Indeed, there’s a profound disconnect between the government’s timeline for the phase-in of EVs and the lengthy timelines needed to produce the metals and minerals to build them. The Trudeau government’s plan mandates 100 per cent new light-duty zero-emission vehicle sales by 2035, with interim targets of 20 per cent by 2026 and 60 per cent by 2030. And 100 per cent of new medium- and heavy-duty vehicle sales must be zero-emission by 2040.
But what are the mining timelines for EV metals? According to the Energy Information Agency, the time spent (globally) from getting into production (“lead time”) to initial production for a Lithium mine is from about six to 19 years, with nickel lead times of about three to 18 years. The Ring of Fire was identified as a potential resource area in 2010—that’s 13 years of the EIA timeline gone.
Yet, once again, nothing is happening. Talks with First Nations have stalled, says federal Environment Minister Steven Guilbeault. “For any development to happen in the Ring of Fire, Indigenous nations will need to be part of the discussion in decision making process,” he said. “That hasn’t happened, which is why I think we are not seeing any development.”
And investors are noticing. At the end of 2022, Andrew Forrest, owner of Wyloo minerals (which holds the majority of claims in the area), said that “Timelines… are placing the viability of the project at risk” and that if “standard processes continue without amendment, there is no prospect of commencing development of the Ring of Fire, or of the [associated] battery metals plant, before mid- to late 2030s.” And if delays continue, his company might abandon the project altogether. This should sound eerily familiar to anyone who followed the Trans Mountain Pipeline Expansion saga where the proponent company eventually pulled out and sold the project to the government.

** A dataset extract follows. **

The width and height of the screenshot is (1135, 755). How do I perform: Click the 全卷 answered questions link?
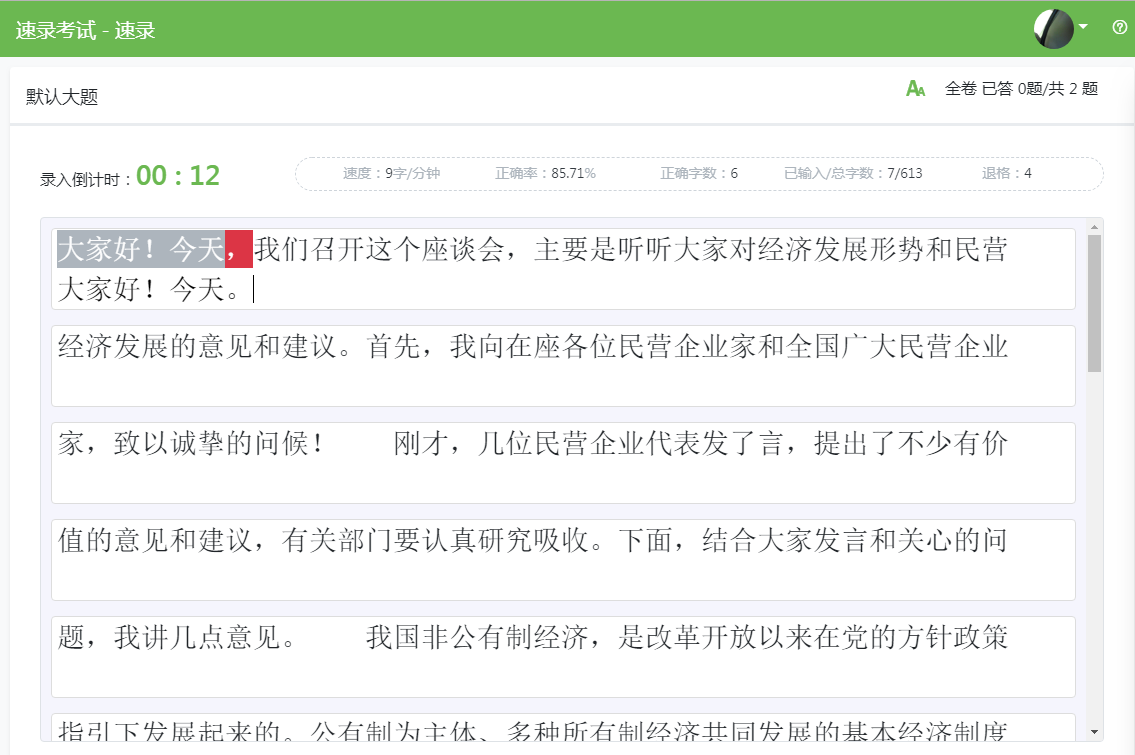1021,89
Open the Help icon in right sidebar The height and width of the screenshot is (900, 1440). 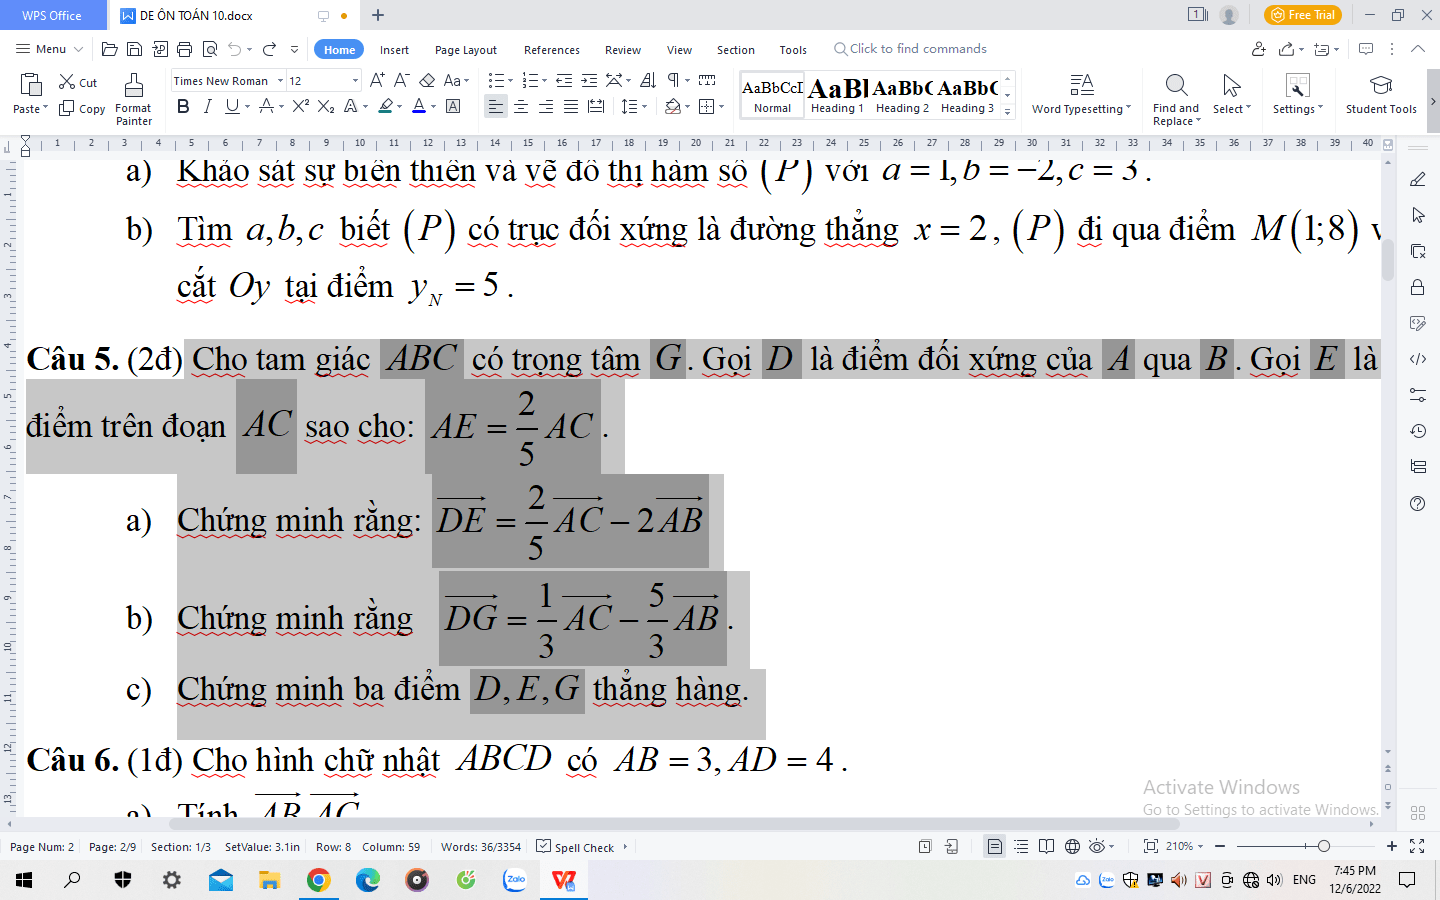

Clearly, the Trudeau government has set timelines for the EV transition that are out of sync with production timelines for EV metals, which the same government is lobbing subsidies around to see produced and refined in Canada. There’s no squaring this circle, so something must give. Either government must break through the red tape it’s created to get some mining underway, or back off the mandated EV sales targets to match possible domestic metals production.
Neither is likely to happen, but both are critical if government is to bridge the gap.